Straight said it was Blunt, then an Oxford don, who in 1937 ordered him to return to the U.S., take his place in the American establishment and spy for Moscow. The writer, who titled the chapter in his memoir describing his reaction to the assignment “Horribly Startled,” duly got an unpaid job as a State Department economist in Washington.

But he asserted in his memoir that he never passed anything of value to his handler, giving him only political analyses he wrote himself. The final item, he said, was his own appeal to the Soviet Union to cooperate with the West and give up subversion.

During World War II, Straight interrupted his work at New Republic to serve stateside in the Army Air Forces. And although he turned against communism and Stalinism, he also campaigned against the zealous tactics of Sen.

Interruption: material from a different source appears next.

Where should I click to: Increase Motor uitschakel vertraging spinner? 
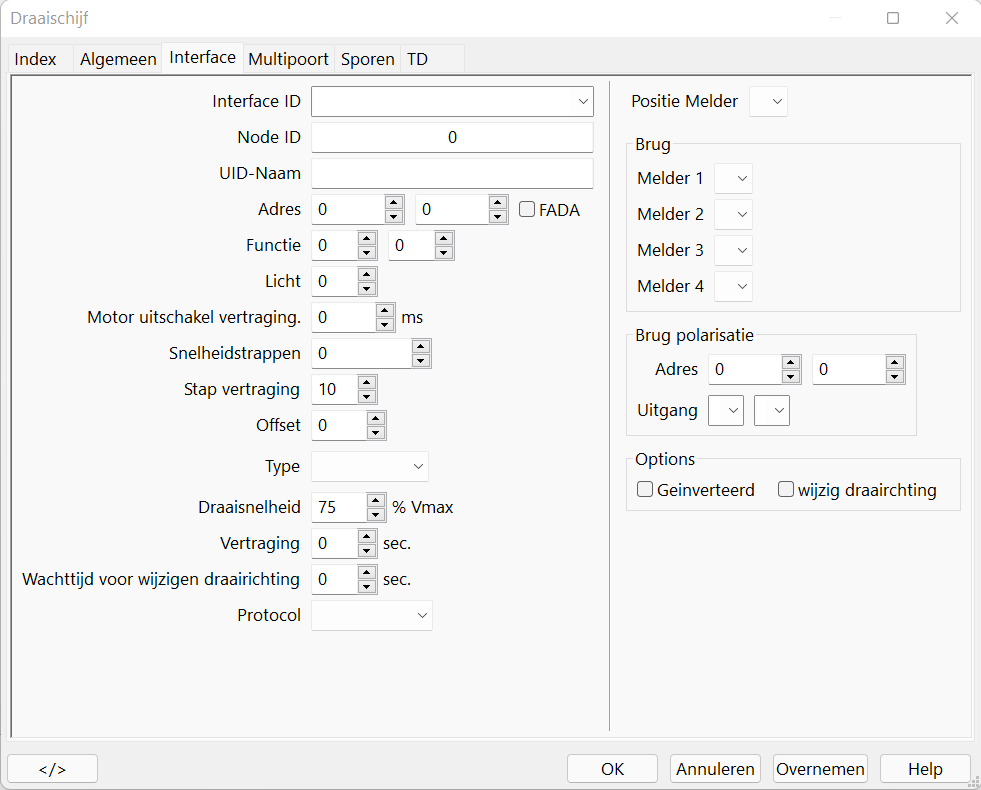385,311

Joseph R. McCarthy (R-Wis.).

“The rabble rousers in Congress who whip up hysteria undermine the faith of Americans in their government,” Straight said in a speech to Town Hall Los Angeles at the Biltmore Hotel in 1951, when he was national chairman of the American Veterans Committee. “They seek to suppress free speech in the name of anticommunism and are really the best friends that the Communists possess.”

In 1954, he published a book critical of McCarthy, “Trial by Television.”

Straight said nothing, however, about Blunt and his other former spy colleagues until 1963, and waited 20 more years to discuss his own assignments for the Cambridge-rooted espionage ring.

When he was offered a top arts job in the administration of President John F. Kennedy, Straight realized that he faced security checks and went first to his friend Arthur Schlesinger, a special assistant to Kennedy, and then the FBI.

He revealed to the bureau his Cambridge recruitment by Burgess (who had long since defected to the Soviet Union) and Blunt, by then a prominent British art historian and Master of the Queen’s Gallery. British intelligence used Straight’s information to obtain a confession from Blunt, but left him quietly undisturbed until the news media stumbled on the secret in 1981 and also began pursuing Straight.

Straight turned down the position that led to his meeting with Schlesinger. But the writer later served as vice chairman of the National Endowment for the Arts in the Nixon and Ford administrations. He also wrote several books, including novels based on historic events surrounding the cavalry in the American West, and a play, “Caravaggio,” which was produced at Cincinnati’s Playhouse in the Park in 1971.

But Straight’s best-known book unquestionably was “After Long Silence.” Although intended as an explanatory apology, his effort earned no praise, little sympathy and poor critical notices.

“The spies apparently never took Straight very seriously, and it is equally difficult for the reader to grant the author much moral stature,” fumed Time magazine. “Straight’s belated mea culpa has the character of an after-thought: Treason had long since been done.”

Richard Eder, in reviewing the book for the Los Angeles Times, commented bluntly: “His book tries to recount what happened, to figure out why it happened and above all to account for the ‘long silence’ of the title. It never really succeeds. The writing is as indecisive, as wavering as the author’s own long hesitation whether to come forward with information about men whom he supposed still to be spies.... This is a sad book and often a silly one. Straight does not write very well.”

Twice divorced, Straight is survived by his third wife, Katharine Gould; five children, David, Michael, Susan and Dorothy Straight and Dina Krosnick; and four grandchildren.